Lebanese women protested in the centre of Beirut, the UN protested, everyone protested. Ali Mahfouz has been formally accused of contributing to her death. But that's it.
The Syrian revolt, the Bahraini revolution, the Arab Awakening, have simply washed Alem Dechasa's tragedy out of the news. How many readers know – for example – that not long before Ms Dechasa's death, a Bengali domestic worker was raped by a policeman guarding her at a courthouse in the south Lebanese town of Nabatieh, after she had been caught fleeing an allegedly abusive employer?
As the Lebanese journalist Anne-Marie El-Hage has eloquently written, Ms Dechasa belonged to "those who submit in silence to the injustice of a Lebanese system that ignores their human rights, a system which literally closes its eyes to conditions of hiring and work often close to slavery". All too true.
How well I recall the Sri Lankan girl who turned up in Commodore Street at the height of the Israeli siege and shelling of West Beirut in 1982, pleading for help and protection. Like tens of thousands of other domestic workers from the sub-continent, her passport had been taken from her the moment she began her work as a domestic "slave" in the city; and her employers had then fled abroad to safety – taking the girl's passport with them so she could not leave herself.
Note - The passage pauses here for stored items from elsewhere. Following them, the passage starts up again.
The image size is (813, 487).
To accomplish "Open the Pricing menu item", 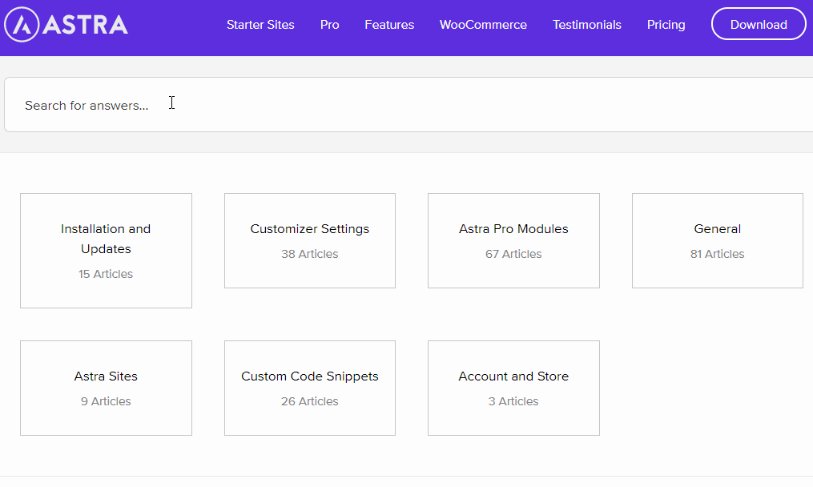I will click(x=666, y=25).

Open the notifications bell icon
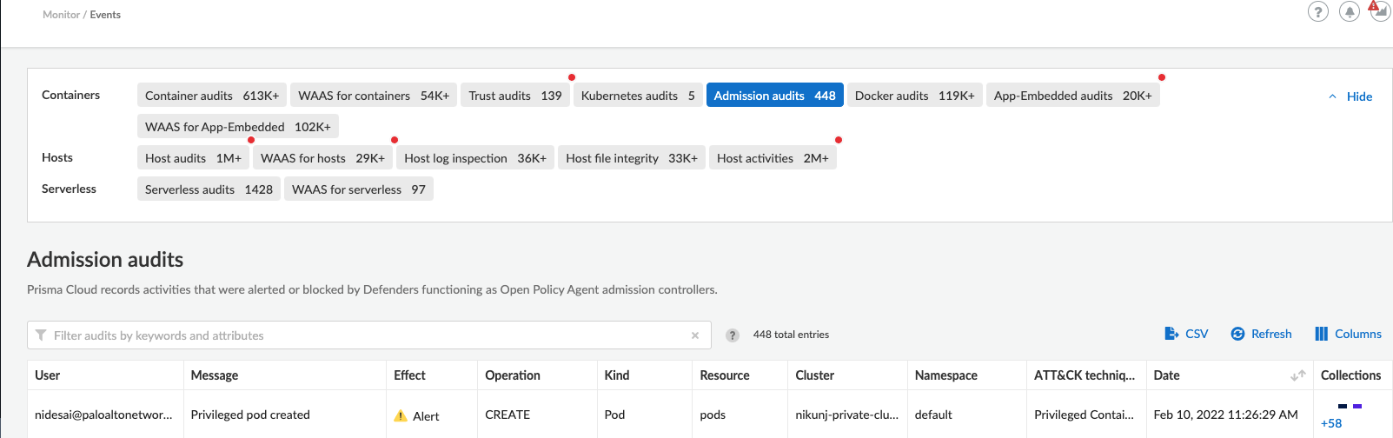click(1349, 12)
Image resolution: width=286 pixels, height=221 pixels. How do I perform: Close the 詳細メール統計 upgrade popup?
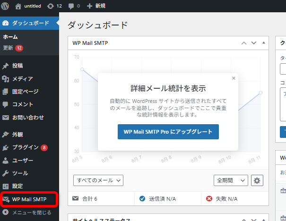[234, 79]
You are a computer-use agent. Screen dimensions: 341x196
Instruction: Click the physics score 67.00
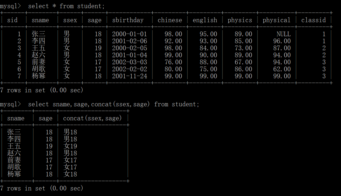243,62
She was rescued by a hotel proprietor when he discovered that local taxi drivers were offering her a "bed" in their vehicles in return for sex.
Everyone who lives in Lebanon or Jordan or Egypt or Syria, for that matter, or – especially – the Gulf, is well aware of this outrage, albeit cloaked in a pious silence by the politicians and prelates and businessmen of these societies.
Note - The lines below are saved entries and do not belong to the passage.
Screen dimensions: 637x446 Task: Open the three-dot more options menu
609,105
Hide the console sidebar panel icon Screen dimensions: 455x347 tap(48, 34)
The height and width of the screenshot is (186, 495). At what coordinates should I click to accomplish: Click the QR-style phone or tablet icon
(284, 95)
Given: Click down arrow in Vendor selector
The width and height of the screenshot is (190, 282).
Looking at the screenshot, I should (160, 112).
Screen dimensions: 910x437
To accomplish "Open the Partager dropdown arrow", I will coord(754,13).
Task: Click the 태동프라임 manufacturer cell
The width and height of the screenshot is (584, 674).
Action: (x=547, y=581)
In Cairo, I once remarked to the Egyptian hosts at a dinner on the awful scars on the face of the young woman serving food to us. I was ostracised for the rest of the meal and – thankfully – never invited again.
Arab societies are dependent on servants. Twenty-five per cent of Lebanese families have a live-in migrant worker, according to Professor Ray Jureidini of the Lebanese American University in Beirut. They are essential not only for the social lives of their employers (housework and caring for children) but for the broader Lebanese economy.
Yet in the Arab Gulf, the treatment of migrant labour – male as well as female – has long been a scandal. Men from the subcontinent often live eight to a room in slums – even in the billionaires' paradise of Kuwait – and are consistently harassed, treated as third-class citizens, and arrested on the meanest of charges.
Saudi Arabia long ago fell into the habit of chopping off the heads of migrant workers who were accused of assault or murder or drug-running, after trials that bore no relation to international justice. In 1993, for example, a Christian Filipino woman accused of killing her employer and his family was dragged into a public square in Dammam and forced to kneel on the ground where her executioner pulled her scarf from her head before decapitating her with a sword.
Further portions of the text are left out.